Entries on target coordinates

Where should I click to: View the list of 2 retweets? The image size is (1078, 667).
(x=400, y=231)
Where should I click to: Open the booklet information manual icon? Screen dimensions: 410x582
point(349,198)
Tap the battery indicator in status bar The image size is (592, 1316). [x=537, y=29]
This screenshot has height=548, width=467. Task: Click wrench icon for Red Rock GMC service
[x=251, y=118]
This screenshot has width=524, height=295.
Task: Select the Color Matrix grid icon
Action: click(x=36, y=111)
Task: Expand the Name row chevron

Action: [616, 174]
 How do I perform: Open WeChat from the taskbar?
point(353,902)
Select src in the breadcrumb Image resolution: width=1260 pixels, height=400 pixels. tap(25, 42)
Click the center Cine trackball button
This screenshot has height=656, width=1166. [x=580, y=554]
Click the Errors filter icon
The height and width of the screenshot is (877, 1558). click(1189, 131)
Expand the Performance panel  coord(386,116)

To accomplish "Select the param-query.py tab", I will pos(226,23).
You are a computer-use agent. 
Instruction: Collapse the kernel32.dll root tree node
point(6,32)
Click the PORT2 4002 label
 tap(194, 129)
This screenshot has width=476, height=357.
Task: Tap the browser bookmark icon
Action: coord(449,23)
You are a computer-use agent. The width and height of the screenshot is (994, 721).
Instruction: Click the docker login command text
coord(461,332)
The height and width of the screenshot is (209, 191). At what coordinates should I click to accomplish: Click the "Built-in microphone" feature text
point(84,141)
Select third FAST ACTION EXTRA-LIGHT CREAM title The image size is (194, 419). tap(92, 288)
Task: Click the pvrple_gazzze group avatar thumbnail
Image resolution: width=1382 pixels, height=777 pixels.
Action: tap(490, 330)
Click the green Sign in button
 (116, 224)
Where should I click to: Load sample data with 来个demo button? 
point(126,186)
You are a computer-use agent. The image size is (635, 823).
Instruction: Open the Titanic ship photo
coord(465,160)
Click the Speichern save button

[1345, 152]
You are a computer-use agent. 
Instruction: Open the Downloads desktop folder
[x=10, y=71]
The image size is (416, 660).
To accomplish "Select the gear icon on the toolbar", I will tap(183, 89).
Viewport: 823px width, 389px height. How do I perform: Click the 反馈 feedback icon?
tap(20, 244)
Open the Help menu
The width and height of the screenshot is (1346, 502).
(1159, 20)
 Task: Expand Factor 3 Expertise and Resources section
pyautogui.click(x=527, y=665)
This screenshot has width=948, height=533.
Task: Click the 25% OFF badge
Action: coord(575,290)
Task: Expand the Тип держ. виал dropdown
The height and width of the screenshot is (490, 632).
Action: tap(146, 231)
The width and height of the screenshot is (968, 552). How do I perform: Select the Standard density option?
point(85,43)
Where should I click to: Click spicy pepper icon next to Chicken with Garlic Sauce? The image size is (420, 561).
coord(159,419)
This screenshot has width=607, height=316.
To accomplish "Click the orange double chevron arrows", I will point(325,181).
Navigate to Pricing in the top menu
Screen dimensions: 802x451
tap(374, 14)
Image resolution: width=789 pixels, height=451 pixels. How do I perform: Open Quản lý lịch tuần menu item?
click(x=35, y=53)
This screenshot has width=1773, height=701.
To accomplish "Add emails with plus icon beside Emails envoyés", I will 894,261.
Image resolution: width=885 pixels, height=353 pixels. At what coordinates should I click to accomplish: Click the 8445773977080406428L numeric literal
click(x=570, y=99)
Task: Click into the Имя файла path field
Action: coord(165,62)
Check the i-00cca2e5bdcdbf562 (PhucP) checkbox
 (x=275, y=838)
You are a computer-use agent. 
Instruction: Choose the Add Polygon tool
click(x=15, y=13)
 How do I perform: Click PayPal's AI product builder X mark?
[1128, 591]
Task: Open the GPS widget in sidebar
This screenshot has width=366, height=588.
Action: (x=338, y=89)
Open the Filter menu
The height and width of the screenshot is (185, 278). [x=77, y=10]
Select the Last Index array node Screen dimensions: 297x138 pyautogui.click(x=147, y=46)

→ Do this:
Write out all the items above again, word for word.

→ Problem solution:
Where should I click to: View the list of 2 retweets? The image size is (1078, 667).
(x=400, y=231)
Where should I click to: Open the booklet information manual icon? Screen dimensions: 410x582
point(349,198)
Tap the battery indicator in status bar The image size is (592, 1316). [x=537, y=29]
This screenshot has height=548, width=467. Task: Click wrench icon for Red Rock GMC service
[x=251, y=118]
This screenshot has width=524, height=295.
Task: Select the Color Matrix grid icon
Action: click(x=36, y=111)
Task: Expand the Name row chevron

Action: [616, 174]
 How do I perform: Open WeChat from the taskbar?
point(353,902)
Select src in the breadcrumb Image resolution: width=1260 pixels, height=400 pixels. tap(25, 42)
Click the center Cine trackball button
This screenshot has height=656, width=1166. [x=580, y=554]
Click the Errors filter icon
The height and width of the screenshot is (877, 1558). click(1189, 131)
Expand the Performance panel  coord(386,116)

To accomplish "Select the param-query.py tab", I will pos(226,23).
You are a computer-use agent. 
Instruction: Collapse the kernel32.dll root tree node
point(6,32)
Click the PORT2 4002 label
 tap(194, 129)
This screenshot has width=476, height=357.
Task: Tap the browser bookmark icon
Action: coord(449,23)
You are a computer-use agent. The width and height of the screenshot is (994, 721).
Instruction: Click the docker login command text
coord(461,332)
The height and width of the screenshot is (209, 191). At what coordinates should I click to accomplish: Click the "Built-in microphone" feature text
point(84,141)
Select third FAST ACTION EXTRA-LIGHT CREAM title The image size is (194, 419). tap(92, 288)
Task: Click the pvrple_gazzze group avatar thumbnail
Image resolution: width=1382 pixels, height=777 pixels.
Action: tap(490, 330)
Click the green Sign in button
 (116, 224)
Where should I click to: Load sample data with 来个demo button? 
point(126,186)
You are a computer-use agent. The image size is (635, 823).
Instruction: Open the Titanic ship photo
coord(465,160)
Click the Speichern save button

[1345, 152]
You are a computer-use agent. 
Instruction: Open the Downloads desktop folder
[x=10, y=71]
The image size is (416, 660).
To accomplish "Select the gear icon on the toolbar", I will tap(183, 89).
Viewport: 823px width, 389px height. How do I perform: Click the 反馈 feedback icon?
tap(20, 244)
Open the Help menu
The width and height of the screenshot is (1346, 502).
(1159, 20)
 Task: Expand Factor 3 Expertise and Resources section
pyautogui.click(x=527, y=665)
This screenshot has width=948, height=533.
Task: Click the 25% OFF badge
Action: coord(575,290)
Task: Expand the Тип держ. виал dropdown
The height and width of the screenshot is (490, 632).
Action: tap(146, 231)
The width and height of the screenshot is (968, 552). How do I perform: Select the Standard density option?
point(85,43)
Where should I click to: Click spicy pepper icon next to Chicken with Garlic Sauce? The image size is (420, 561).
coord(159,419)
This screenshot has width=607, height=316.
To accomplish "Click the orange double chevron arrows", I will point(325,181).
Navigate to Pricing in the top menu
Screen dimensions: 802x451
tap(374, 14)
Image resolution: width=789 pixels, height=451 pixels. How do I perform: Open Quản lý lịch tuần menu item?
click(x=35, y=53)
This screenshot has width=1773, height=701.
To accomplish "Add emails with plus icon beside Emails envoyés", I will 894,261.
Image resolution: width=885 pixels, height=353 pixels. At what coordinates should I click to accomplish: Click the 8445773977080406428L numeric literal
click(x=570, y=99)
Task: Click into the Имя файла path field
Action: coord(165,62)
Check the i-00cca2e5bdcdbf562 (PhucP) checkbox
 (x=275, y=838)
You are a computer-use agent. 
Instruction: Choose the Add Polygon tool
click(x=15, y=13)
 How do I perform: Click PayPal's AI product builder X mark?
[1128, 591]
Task: Open the GPS widget in sidebar
This screenshot has width=366, height=588.
Action: (x=338, y=89)
Open the Filter menu
The height and width of the screenshot is (185, 278). [x=77, y=10]
Select the Last Index array node Screen dimensions: 297x138 pyautogui.click(x=147, y=46)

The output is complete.